The images from MSU's graduations look promising. Nearly 11,000 new graduates clutching their diplomas, ready to take on the world and, likely, a new job.
But if you they're looking for jobs in Michigan-- think again.
"I think there are opportunities elsewhere that are more promising for moving around," says recent MSU grad Chad Olson.
"I kind of want to go out of Michigan in general," echoes fellow grad Erin Merriweather.
These students are part of a growing majority of new graduates who are leaving Michigan as soon as they get their degrees. A Detroit Free Press survey finds only 33 percent of new MSU grads plan to stay in state. The numbers are even bleaker from Ann Arbor: a lonely 26 percent will remain in Michigan.
MSU economist Charles Ballard says this "brain drain" is devastating.
"[The grads] have huge earning potential. You are losing some of your more productive workers. That's a real concern."
Michigan's failing job market is less than attractive to these hopeful grads. The survey shows students more interested in good jobs than helping out the state.
"We would like to retain a larger percentage of our graduates than we do," Ballard says.

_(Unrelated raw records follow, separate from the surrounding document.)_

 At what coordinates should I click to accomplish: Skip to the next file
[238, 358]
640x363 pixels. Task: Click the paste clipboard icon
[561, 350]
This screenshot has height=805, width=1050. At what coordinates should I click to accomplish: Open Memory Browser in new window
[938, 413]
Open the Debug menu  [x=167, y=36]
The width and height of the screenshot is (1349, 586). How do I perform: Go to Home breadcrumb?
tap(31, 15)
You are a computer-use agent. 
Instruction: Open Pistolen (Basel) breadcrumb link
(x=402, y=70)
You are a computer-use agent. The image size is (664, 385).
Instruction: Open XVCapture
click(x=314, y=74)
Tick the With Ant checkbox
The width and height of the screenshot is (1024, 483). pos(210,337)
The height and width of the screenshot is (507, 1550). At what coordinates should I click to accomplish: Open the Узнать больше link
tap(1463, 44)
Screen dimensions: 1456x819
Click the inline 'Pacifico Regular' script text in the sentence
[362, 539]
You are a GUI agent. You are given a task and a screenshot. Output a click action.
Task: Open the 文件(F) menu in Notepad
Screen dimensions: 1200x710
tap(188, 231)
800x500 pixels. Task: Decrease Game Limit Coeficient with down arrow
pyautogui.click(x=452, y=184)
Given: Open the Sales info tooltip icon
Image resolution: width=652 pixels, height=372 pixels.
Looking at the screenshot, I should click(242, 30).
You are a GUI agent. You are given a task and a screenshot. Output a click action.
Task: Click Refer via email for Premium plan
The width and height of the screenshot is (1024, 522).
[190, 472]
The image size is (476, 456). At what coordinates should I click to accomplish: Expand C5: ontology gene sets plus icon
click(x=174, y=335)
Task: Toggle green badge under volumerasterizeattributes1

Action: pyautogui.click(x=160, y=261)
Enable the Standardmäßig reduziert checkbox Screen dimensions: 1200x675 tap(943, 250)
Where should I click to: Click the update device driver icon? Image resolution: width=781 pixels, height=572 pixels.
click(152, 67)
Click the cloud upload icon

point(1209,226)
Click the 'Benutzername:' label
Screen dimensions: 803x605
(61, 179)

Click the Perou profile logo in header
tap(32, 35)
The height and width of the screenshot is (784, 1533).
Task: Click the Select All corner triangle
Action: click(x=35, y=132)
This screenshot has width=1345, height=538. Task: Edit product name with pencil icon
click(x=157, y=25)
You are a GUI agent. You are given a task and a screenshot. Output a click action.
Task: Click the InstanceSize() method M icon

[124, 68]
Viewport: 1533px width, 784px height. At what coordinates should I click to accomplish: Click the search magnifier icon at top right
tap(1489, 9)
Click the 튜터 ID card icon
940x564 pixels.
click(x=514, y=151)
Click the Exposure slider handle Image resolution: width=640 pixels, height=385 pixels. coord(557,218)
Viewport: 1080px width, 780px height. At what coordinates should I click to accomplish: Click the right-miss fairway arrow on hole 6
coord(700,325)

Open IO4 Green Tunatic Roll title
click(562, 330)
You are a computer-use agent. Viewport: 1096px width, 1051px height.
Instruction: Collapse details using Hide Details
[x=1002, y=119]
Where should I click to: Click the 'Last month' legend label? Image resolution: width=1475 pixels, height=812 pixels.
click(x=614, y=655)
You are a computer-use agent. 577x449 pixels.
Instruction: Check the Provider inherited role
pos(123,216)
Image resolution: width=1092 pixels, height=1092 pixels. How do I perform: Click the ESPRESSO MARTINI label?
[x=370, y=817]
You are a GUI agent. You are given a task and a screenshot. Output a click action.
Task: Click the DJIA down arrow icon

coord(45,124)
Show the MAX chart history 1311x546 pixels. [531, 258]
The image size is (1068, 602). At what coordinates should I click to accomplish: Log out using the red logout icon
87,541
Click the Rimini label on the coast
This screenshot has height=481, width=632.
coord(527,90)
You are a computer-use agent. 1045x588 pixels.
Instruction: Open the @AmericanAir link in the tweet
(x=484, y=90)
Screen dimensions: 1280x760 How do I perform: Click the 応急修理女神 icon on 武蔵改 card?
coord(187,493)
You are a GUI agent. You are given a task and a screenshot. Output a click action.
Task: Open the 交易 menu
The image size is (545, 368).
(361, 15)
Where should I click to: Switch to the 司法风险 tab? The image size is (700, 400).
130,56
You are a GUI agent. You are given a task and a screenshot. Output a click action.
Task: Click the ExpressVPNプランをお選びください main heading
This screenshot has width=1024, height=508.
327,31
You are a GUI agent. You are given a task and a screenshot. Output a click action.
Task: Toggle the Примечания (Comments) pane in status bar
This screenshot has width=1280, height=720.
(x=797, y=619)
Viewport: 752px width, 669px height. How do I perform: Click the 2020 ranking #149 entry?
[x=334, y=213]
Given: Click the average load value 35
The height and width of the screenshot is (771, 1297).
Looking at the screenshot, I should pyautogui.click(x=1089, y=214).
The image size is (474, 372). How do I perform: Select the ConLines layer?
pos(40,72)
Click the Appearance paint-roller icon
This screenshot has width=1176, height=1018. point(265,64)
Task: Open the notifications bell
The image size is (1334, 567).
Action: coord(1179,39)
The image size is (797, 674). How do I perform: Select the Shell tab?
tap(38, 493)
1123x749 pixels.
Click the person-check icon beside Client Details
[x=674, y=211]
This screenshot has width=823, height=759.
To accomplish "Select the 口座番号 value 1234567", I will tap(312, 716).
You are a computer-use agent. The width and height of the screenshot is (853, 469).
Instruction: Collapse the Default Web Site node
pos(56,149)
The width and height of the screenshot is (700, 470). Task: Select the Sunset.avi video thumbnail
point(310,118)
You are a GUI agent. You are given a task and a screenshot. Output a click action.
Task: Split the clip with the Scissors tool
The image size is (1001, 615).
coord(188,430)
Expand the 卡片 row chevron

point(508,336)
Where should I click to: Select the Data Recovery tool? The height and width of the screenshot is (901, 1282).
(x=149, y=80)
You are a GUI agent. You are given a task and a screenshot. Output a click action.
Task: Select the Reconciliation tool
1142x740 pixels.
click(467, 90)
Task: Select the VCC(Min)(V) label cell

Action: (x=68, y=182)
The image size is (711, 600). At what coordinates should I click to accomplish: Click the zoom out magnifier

The brain drain isn't just being fueled by Michigan's suffering economy. The state's image also is playing a big part.
"Our image is the rustbelt instead of the greenbelt or the sunbelt," Ballard says. "It's going to take a lot of very aggressive marketing of our potential."
And he says our downtrodden image is false.
"The reality is Michigan remains a good place to go to school, go to work, to do business-- a good place to live."
It may just take incentives like loan forgiveness or scholarships for Michigan grads to see that.